Richardson and Ruckelshaus refused to act in a way that was contrary to the rule of law. They refused to put partisan politics and the personal interests of President Nixon above fidelity to the Constitution and the principle of equal justice for all, even those who occupy the White House.
But in the wake of Nixon’s actions, the Justice Department faced a reckoning. With the Department’s legacy still tarnished and the public’s confidence shaken, President Ford turned to Levi to restore honor, integrity, and independence.
Well, Judge Garland, the nation now looks towards you to do just that.
The public’s faith in the Department of Justice has been shaken — the result of four years of Departmental leadership consumed with advancing the personal and political interests of one man — Donald Trump.
In fact, had it not been for several Justice Department attorneys threatening to resign this January, Trump might have gone even further than he did to overturn the election results.
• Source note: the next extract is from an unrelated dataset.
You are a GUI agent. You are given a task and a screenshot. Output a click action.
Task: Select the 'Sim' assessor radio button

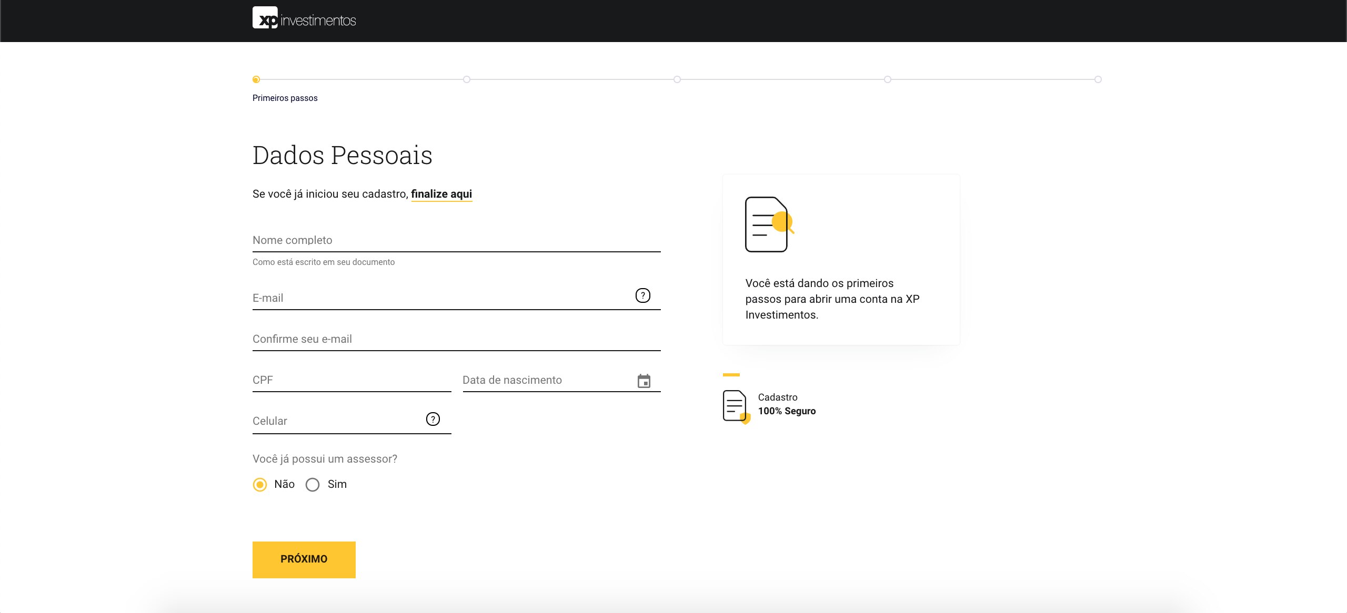(313, 484)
And that raises critical questions that this Committee and Judge Garland must reckon with.
Judge Garland, we are confident that you can rebuild the Department’s once hallowed halls. That you can restore the faith of the American people in the rule of law. And that you can deliver equal justice for all.
I want to close by returning to the attempt to overturn the 2020 Presidential election.
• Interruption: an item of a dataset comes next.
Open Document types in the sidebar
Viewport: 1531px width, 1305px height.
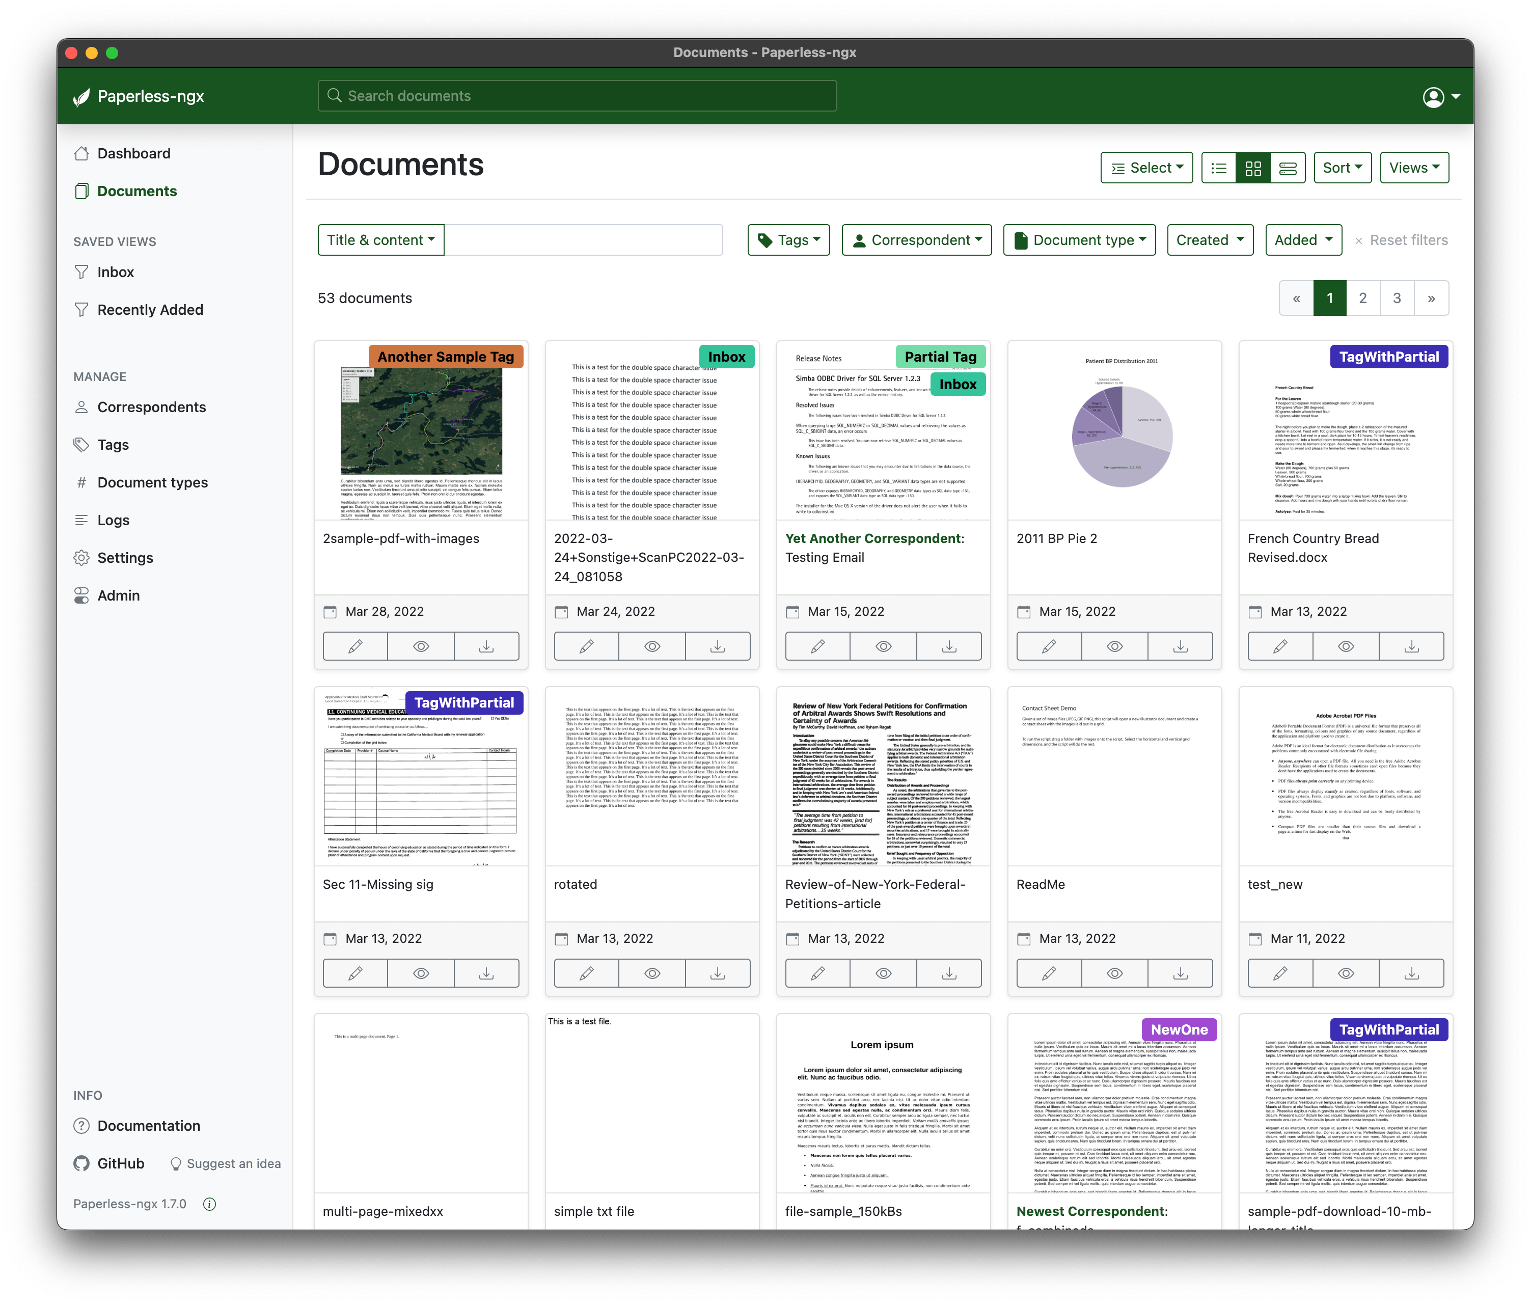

For months, President Trump spread falsehoods far and wide about fraudulent voting. Before a single vote had even been cast he claimed that he could only lose as the result of widespread fraud.
Far too many gave credence to those unproven, dangerous claims. And we all know the result.
The President’s attempt to subvert democracy culminated in the events of January 6th, when an armed mob stormed the Capitol; sought to disrupt the counting of Electoral College votes; violently targeted us, our colleagues in the House, our families, the Vice President, and staff; and ultimately caused the senseless deaths of Capitol Police Officers Brian Sicknick and Howard Liebengood and D.C. Police Officer Jeffrey Smith.
When you are confirmed, Judge Garland, you — along with the rest of this nation — will continue to grapple with the January 6th attacks.
But you will be in a unique position with unique responsibility. As the nation’s chief law enforcement officer, you will be tasked with the solemn duty to responsibly investigate the events of that day; to prosecute all of the individuals responsible; and to prevent future attacks driven by hate, inflammatory words, and bizarre conspiracy theories.
You know what it’s like to confront the specter of domestic terrorism. You led the investigation and prosecution of the Oklahoma City bombing and, in doing so, helped make this nation safer and bring some measure of peace and healing to the victims and their families.
I am confident, given this prior experience, that you are up to the task that the Department now faces in the wake of January 6th. In fact, I can think of no one better suited. I look forward to hearing your testimony.